• **Problem to work on**
Take the listing below and print exactly the lines starting at the line containing "Image resolution: width=670" and ending at the line containing "Click the up arrow symbol in step 2", both ends included, and no others.

• **Records for this task**
◇ ◇ ◇ ◇ ◇ ◇ ◇
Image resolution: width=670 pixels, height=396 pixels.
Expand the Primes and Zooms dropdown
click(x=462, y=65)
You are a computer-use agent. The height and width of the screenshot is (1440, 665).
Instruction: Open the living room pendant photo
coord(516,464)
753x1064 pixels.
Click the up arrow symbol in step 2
◇ ◇ ◇ ◇ ◇ ◇ ◇
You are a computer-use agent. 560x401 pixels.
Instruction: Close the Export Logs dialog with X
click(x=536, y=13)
◇ ◇ ◇ ◇ ◇ ◇ ◇
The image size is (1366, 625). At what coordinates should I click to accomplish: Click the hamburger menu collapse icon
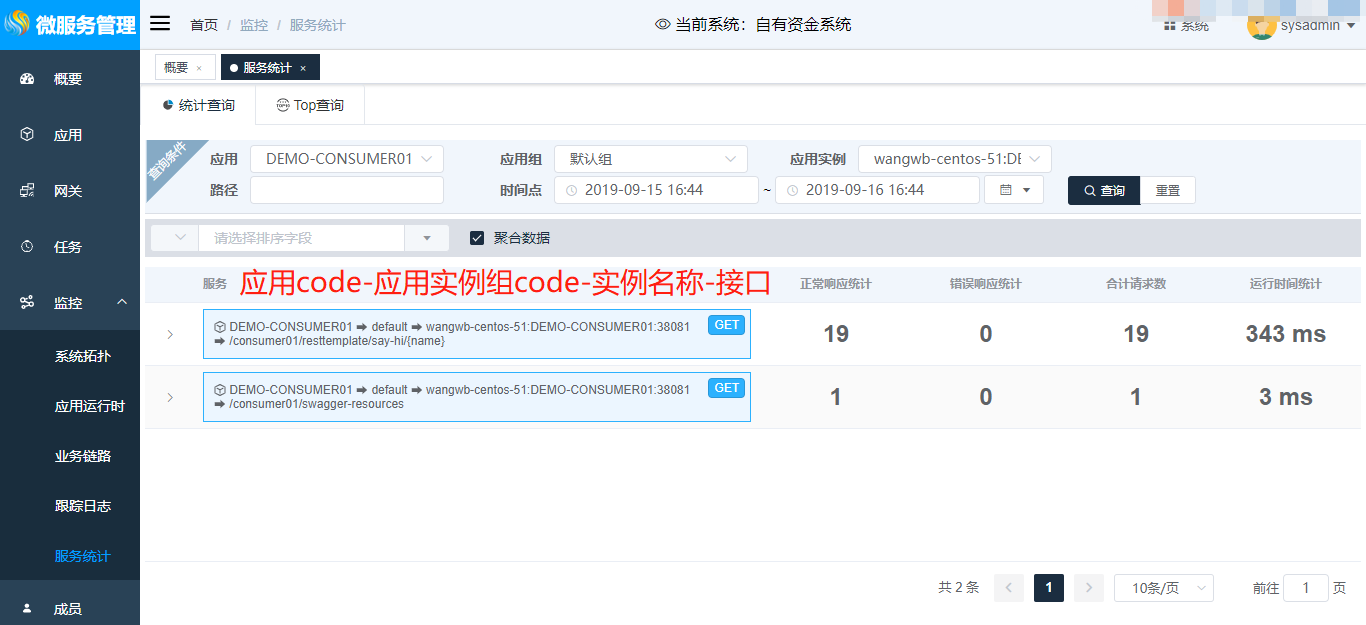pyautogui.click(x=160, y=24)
◇ ◇ ◇ ◇ ◇ ◇ ◇
• **Solution for this task**
Image resolution: width=670 pixels, height=396 pixels.
Expand the Primes and Zooms dropdown
click(x=462, y=65)
You are a computer-use agent. The height and width of the screenshot is (1440, 665).
Instruction: Open the living room pendant photo
coord(516,464)
753x1064 pixels.
Click the up arrow symbol in step 2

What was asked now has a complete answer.